Eventually I arrived at my goal physique. My journey to that point was all at once the most agonising and gratifying experience of my life. But having this new ‘athletic’ looking body was terrifying. How do you maintain a physique you’ve never known? How do you live moderately? What is normalcy? The answers to these questions were a mystery to me. I had no frame of reference for my new body, because all I ever knew was fat or yo-yo dieting.  Learning to maintain my physique was, and still is, as hard as gaining it. While it took some time, Darragh helped me to train myself into thinking that I do not follow a diet, it’s a lifestyle change that I have undergone. I now eat and lift weights for a number of reasons: to be healthy, to keep fit, to remain mentally focused, to maintain my physique, to boost my confidence and self-esteem, and to fuel my strength in the gym - not to be a ‘skinny minny’.

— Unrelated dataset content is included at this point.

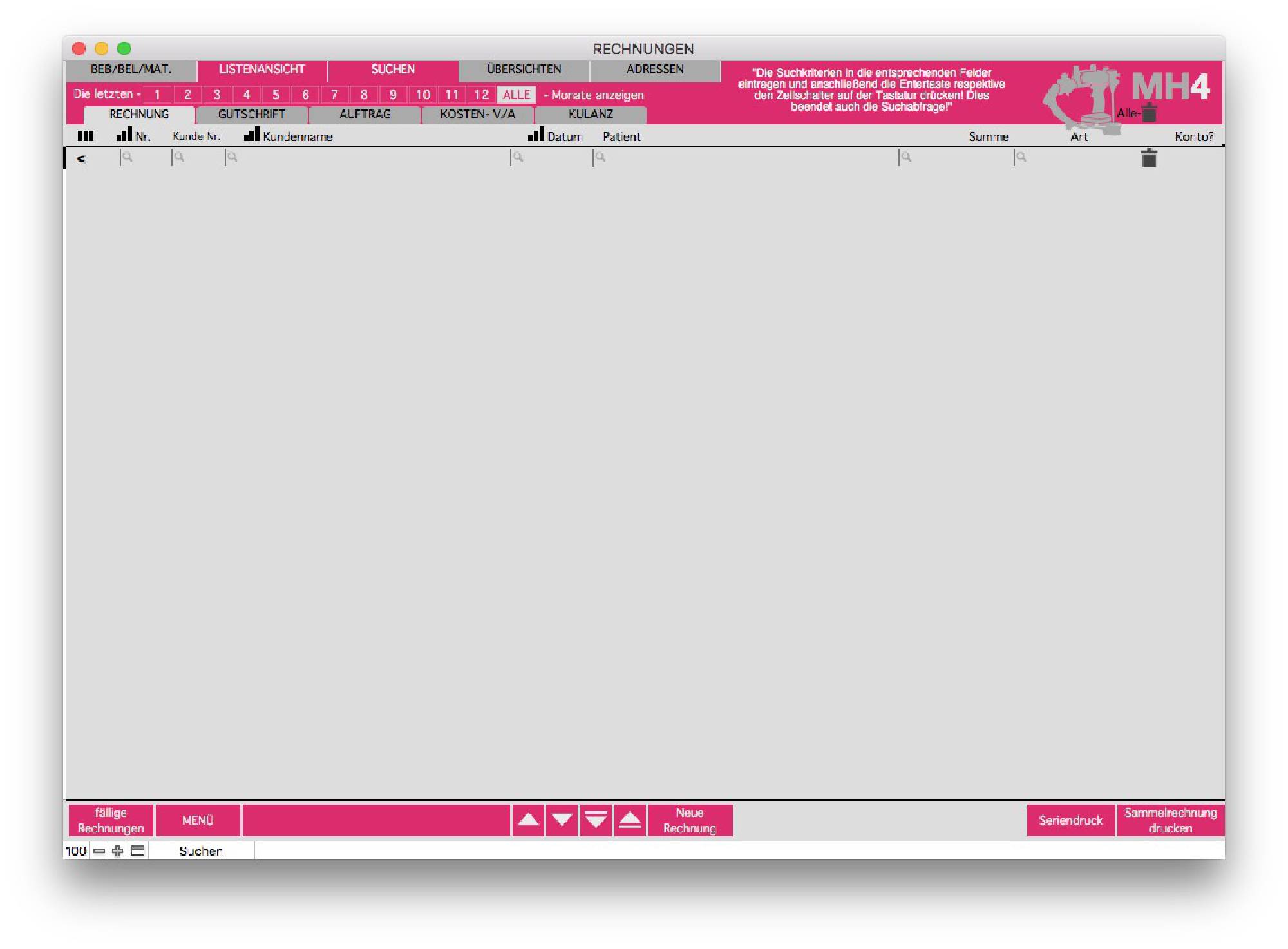This screenshot has width=1288, height=949.
Task: Click Sammelrechnung drucken button
Action: (x=1170, y=820)
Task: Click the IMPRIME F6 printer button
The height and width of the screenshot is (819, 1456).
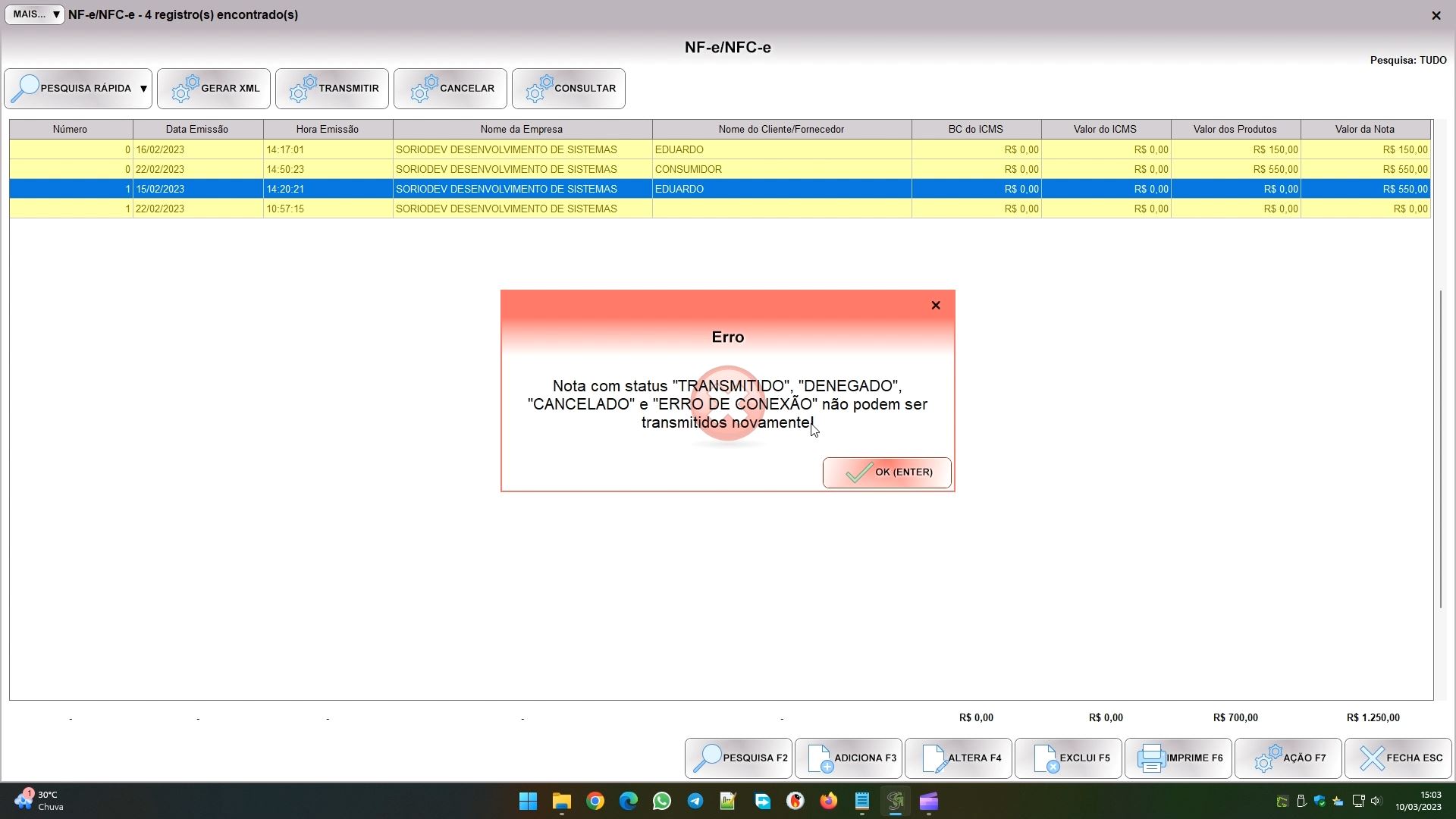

Danielle becomes a Powerlifter… a Powerlifter you say?!


With my determination sky high, Darragh persuaded me to get involved with Powerlifting – to take my training to another level, a competitive level. After much hemming and hawing, and self-doubting, he gave me the kick up the bum that I needed. I thought sure why not, I don’t really have anything to loose, and it will give me even more reason to continue on my journey. So, in January 2013 I began training for my first ever Powerlifting competition. With three months of hard training, coaching and strict adhering to clean eating, I walked away with a gold medal, National title and qualified to compete at the WDFPF World Powerlifting Championships 2013. In awe of this achievement, it triggered the determination and inspiration to continue on my path as a Powerlifter, to where I now stand today as a World Senior Powerlifting Champion. 




























Danielle Hayes
My Journey: From Fat to World Powerlifting Champion 



Twitter: DanielleMH87


Cover Model Body Gym



On 2nd November 2013, I became the 70-80kg World Senior Powerlifting Champion at the WDFPF World Powerlifting Championships in Glasgow. In my most recent competition, the IDFPA National Push Pull Competition in Gorey Co. Wexford, I broke two National Single Lift Records, pulling a deadlift of 160kg and bench pressing 62.5kg. So now I am not only a National Champion, World Champion, but I hold two National records. It seems surreal even saying that! I sure have come a long way from when I started out on this long, overhaul journey 9 years ago. It goes without saying that I could not have achieved what I have without the constant help, guidance, support, coaching and counseling from my brother and my best friend, Darragh. He has been my rock since I set out on my journey back in 2004. I wouldn’t be where I am today, only for him.

















Final Note:


I once felt trapped and unhappy in an unhealthy body and mind. Now I know that I will never stop pushing forward to reach new levels of fitness both physically and mentally, and you better believe that I will bring others down the same road. There have been many obstacles, trials, and tribulations, but through those I have achieved my greatest victories. I have poured my heart out in this article, and have delved into personal issues that no one has ever known about. I truly hope that my story inspires those who are struggling daily with their weight, and the psychological problems that can develop as a result.

If I could do it, you certainly can.